Já o Marketing, bem, o Marketing exige ainda mais sutileza na abordagem - desde o treinamento da equipe de contato com o cliente até o anúncio que sai na revista. É um cuidado que ainda vira-se para o público heterossexual, que tende a não aceitar bem o fato de adquirir o produto de uma marca 100% gay. Pelo que tenho visto, esse não parece ser o caso da Tecnisa, que apesar do apelo, tem apenas 12% das vendas vindas desse novo público. A questão é que a estratégia já rende frutos, e o posicionamento inovador dentro de um segmento tão tradicional já foi até citado em um dos livros de Philip Kotler: Princípios de Marketing.
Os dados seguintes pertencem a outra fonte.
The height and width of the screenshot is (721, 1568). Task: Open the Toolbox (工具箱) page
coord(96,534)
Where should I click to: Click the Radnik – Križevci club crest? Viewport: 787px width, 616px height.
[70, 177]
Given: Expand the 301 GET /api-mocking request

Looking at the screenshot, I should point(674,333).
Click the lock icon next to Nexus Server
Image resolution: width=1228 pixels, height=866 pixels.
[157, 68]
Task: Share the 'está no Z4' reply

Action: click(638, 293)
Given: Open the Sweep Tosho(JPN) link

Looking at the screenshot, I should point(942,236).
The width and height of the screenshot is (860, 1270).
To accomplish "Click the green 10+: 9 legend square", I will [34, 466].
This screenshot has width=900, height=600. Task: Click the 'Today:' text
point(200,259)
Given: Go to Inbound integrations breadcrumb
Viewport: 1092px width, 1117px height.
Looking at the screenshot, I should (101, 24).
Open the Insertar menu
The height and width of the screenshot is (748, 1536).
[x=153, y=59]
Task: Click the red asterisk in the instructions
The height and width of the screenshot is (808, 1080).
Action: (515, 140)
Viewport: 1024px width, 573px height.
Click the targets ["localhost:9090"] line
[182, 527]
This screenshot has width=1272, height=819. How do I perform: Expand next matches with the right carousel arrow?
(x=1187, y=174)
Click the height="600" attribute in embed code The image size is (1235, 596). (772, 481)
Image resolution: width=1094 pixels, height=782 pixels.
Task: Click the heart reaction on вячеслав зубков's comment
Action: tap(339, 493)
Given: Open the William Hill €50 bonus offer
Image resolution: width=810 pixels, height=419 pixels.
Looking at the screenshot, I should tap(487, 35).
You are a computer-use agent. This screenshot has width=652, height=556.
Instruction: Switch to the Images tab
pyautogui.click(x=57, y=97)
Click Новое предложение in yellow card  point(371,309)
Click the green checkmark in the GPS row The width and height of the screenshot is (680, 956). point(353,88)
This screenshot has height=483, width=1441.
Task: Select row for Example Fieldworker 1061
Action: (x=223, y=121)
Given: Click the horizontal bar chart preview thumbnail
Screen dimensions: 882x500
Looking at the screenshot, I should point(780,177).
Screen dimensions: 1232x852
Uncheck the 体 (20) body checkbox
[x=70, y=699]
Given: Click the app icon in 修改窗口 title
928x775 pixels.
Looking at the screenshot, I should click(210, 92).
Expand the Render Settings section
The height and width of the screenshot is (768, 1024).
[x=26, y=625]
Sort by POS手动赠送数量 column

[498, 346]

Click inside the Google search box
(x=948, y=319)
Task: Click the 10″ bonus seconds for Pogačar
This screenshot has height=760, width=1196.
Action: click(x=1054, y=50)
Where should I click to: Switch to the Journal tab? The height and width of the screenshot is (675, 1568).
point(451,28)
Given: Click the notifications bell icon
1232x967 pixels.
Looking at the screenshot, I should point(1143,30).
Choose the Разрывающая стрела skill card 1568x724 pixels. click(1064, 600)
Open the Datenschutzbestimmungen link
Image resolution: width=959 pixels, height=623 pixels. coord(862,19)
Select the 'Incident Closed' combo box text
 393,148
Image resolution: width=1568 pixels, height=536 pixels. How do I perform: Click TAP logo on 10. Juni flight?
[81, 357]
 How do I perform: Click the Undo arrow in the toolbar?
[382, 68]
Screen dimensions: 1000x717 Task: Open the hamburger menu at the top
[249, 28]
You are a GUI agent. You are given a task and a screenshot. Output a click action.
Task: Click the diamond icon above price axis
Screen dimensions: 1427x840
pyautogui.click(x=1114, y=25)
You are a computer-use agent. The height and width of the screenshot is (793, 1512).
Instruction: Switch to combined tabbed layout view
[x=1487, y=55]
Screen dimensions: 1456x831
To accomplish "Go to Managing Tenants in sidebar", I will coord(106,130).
O anúncio acima exemplifica bem esse posicionamento, e apesar de pecar levemente nos conceitos, já demonstra que a receptividade das pessoas em cima do assunto mudou. Lembro quando comentei, em 2007, neste mesmo blog, uma polêmica campanha da Duloren, que mostrava o beijo na boca entre pessoas do mesmo sexo. A mesma campanha, hoje, ganha ares menos perplexos. As pessoas tendem a se acostumar com tudo, até mesmo com o que contraria regras construídas durante vários e vários séculos. Tudo em nome dos negócios, diga-se de passagem.